Thousands of civilians fled Yabroud, a town of about 40,000 to 50,000 people roughly 60 km (40 miles) north of Damascus, and the surrounding areas after it was bombed and shelled last month ahead of the government offensive.

The government has been making incremental gains along the land route and around Damascus and Aleppo in the past months, regaining the initiative in the three-year uprising-turned-civil war which has killed more than 140,000 people.

Syria's Mediterranean coastal region is strategically vital for Assad because it is the heartland of his minority Alawite community, whose faith is an offshoot of Shi'ite Islam.

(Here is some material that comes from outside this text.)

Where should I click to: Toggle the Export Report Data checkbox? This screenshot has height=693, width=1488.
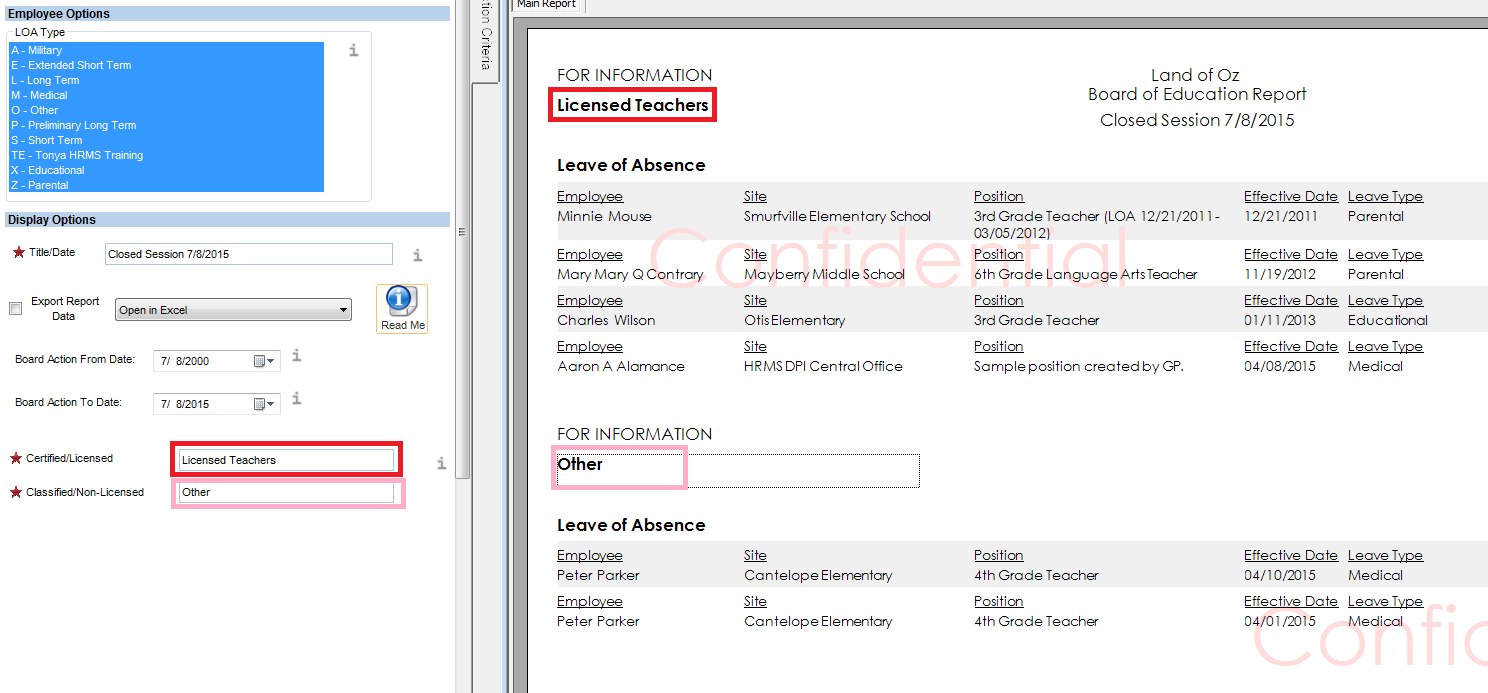[15, 308]
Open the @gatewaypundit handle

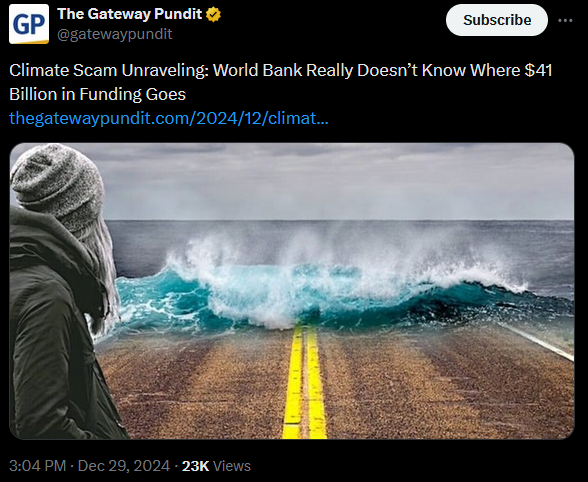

The military source said that among the rebel positions the army seized was the headquarters where the Nusra Front had held hostage 13 Greek Orthodox nuns for more than three months before their release last week in a rare prisoner swap.

BATTLE TO CLOSE THE CROSSINGS

The military source said that in parallel to the capture of Yabroud, the army and air force had closed 14 of 18 crossings into Lebanon, where violence has spilled over in the past year.

"In the next few days, the battle will be over closing these remaining crossings," the source said.

Syrian television said the army was targeting rebels between Fleita and Arsal who had withdrawn from Yabroud. Al Manar said air raids had destroyed several trucks carrying fleeing militants near Arsal.

The military dropped barrel bombs on Ras al-Maara, a rebel-held village 10 km (6 miles) east of the Lebanese border, killing at least six people including two children, according to the Observatory.

An influx of militants into Lebanon from Syria threatens to further destabilise the small Mediterranean country whose own 15-year civil war ended in 1990. Sectarian tensions between Shi'ite and Sunni Muslims have already been heightened by the war in Syria, causing insecurity and political gridlock.

A local Lebanese official from Arsal told Al Arabiya television he wanted the Lebanese army to secure the border and prevent Sunni militants fleeing Yabroud from entering his town.

"We in Arsal are not ready to accept militants. Even if we support the revolution, the militants' battle is in Syria, not in Lebanon. Arsal will not be the place from which war is sparked inside Lebanon," he said.

A Lebanese security source told Reuters that Lebanon's army was confronting insurgents crossing the border from Syria. Forces in Arsal detained a group of Syrians carrying "weapons of war and ammunition," Lebanon's National News Agency said.

In a separate incident, the army fired on militants in a pickup truck near Arsal after they bypassed a checkpoint, but failed to prevent their escape, the security source said.

A Nusra Front fighter in Yabroud denied that the rebels had planned to withdraw to Arsal.